Mechanical strength of wet membranes a~f.

3.2. Morphology

The hydrophilic hydrophobic microphase separation of PEM can limit the water absorption of ionomer membrane and promote proton transport. Therefore, the morphology of silver ion stained membrane d was studied by transmission electron microscopy (TEM) and compared with Nafion^@117. In TEM images, the dark and bright areas represent hydrophilic and hydrophobic regions respectively. As shown in Figure 5, spherical ion clusters of relatively uniform size are dispersed throughout the membrane d, similar to Nafion^@117. The results show that membrane d has good hydrophilic/hydrophobic microphase separation, which may hinder water swelling and facilitate proton transport. This partly explains the reasons for its low water absorption and high proton conductivity.

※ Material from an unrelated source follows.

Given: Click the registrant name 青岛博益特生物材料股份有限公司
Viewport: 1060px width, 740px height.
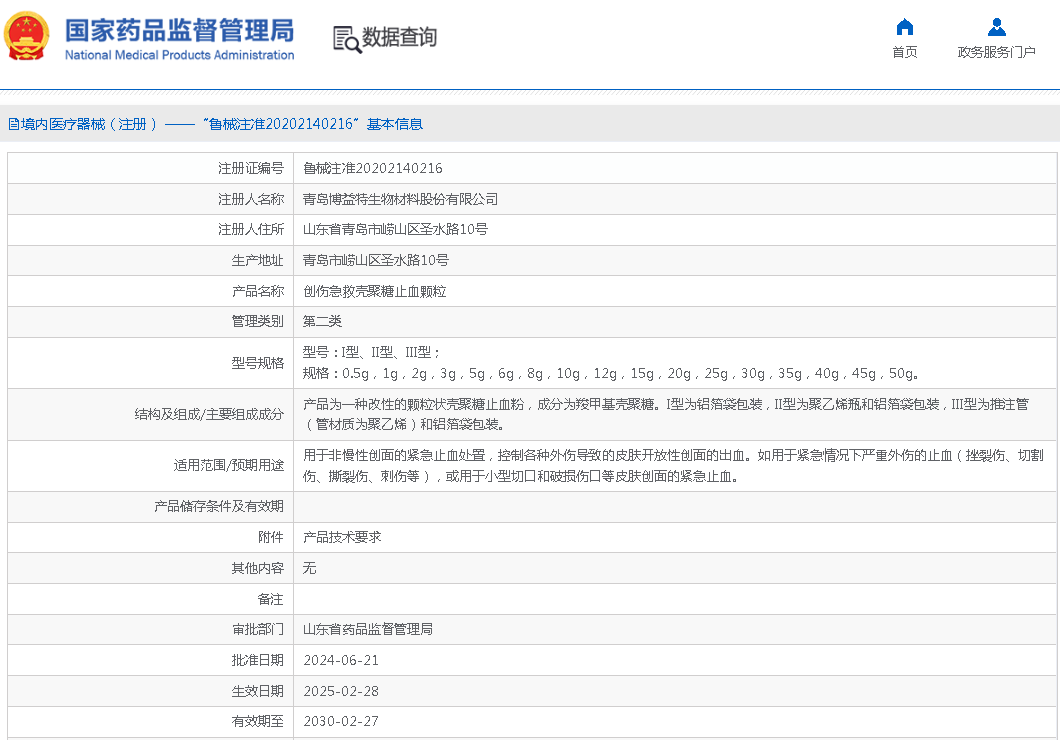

TEM images of membrane d and Nafion® 117.

3.3. Single cell performance of membrane a-e and Nafion® 117

The effects of temperature and EW on the cell performance were investigated in detail. A series of polarization curves of membranes a-e at several operation temperatures between 30 and 90 °C at RH 100% were displayed in Figure 6. Since the water uptake of membrane e was too high at higher temperature (80.6% at 55 °C) [13], the performance of the cell is only evaluated at 30 and 40 °C. At 30 °C, the membrane e is superior to Nafion^@117 with a maximum current density of 0.5 A · cm⁻². It also performs well at 40 °C. Therefore, PEMFC devices driven by membrane e can be started quickly at low temperature. Fast-start is also one of the important performance of fuel cell. When the operating temperature of membrane a-d increases from 30 °C to 90 °C, the average current density increases and the performance of the cell is improved. This can be explained by the increased catalytic activity in the liquid membrane as well as in the enhanced water transport [18]. The excessive liquid water accumulated in the pores of the gas diffusion layer and catalyst layer would increase the oxygen transport resistance and therefore reduce the cell performance [19]. Moreover, cell performance was also enhanced with the EW of membrane a-d decreasing from 681 to 441 g mequiv.⁻¹ due to the increase of proton conductivity [13]. The optimal operation temperature of all the prepared membranes was 90 °C, 15 °C higher than that of Nafion® 117.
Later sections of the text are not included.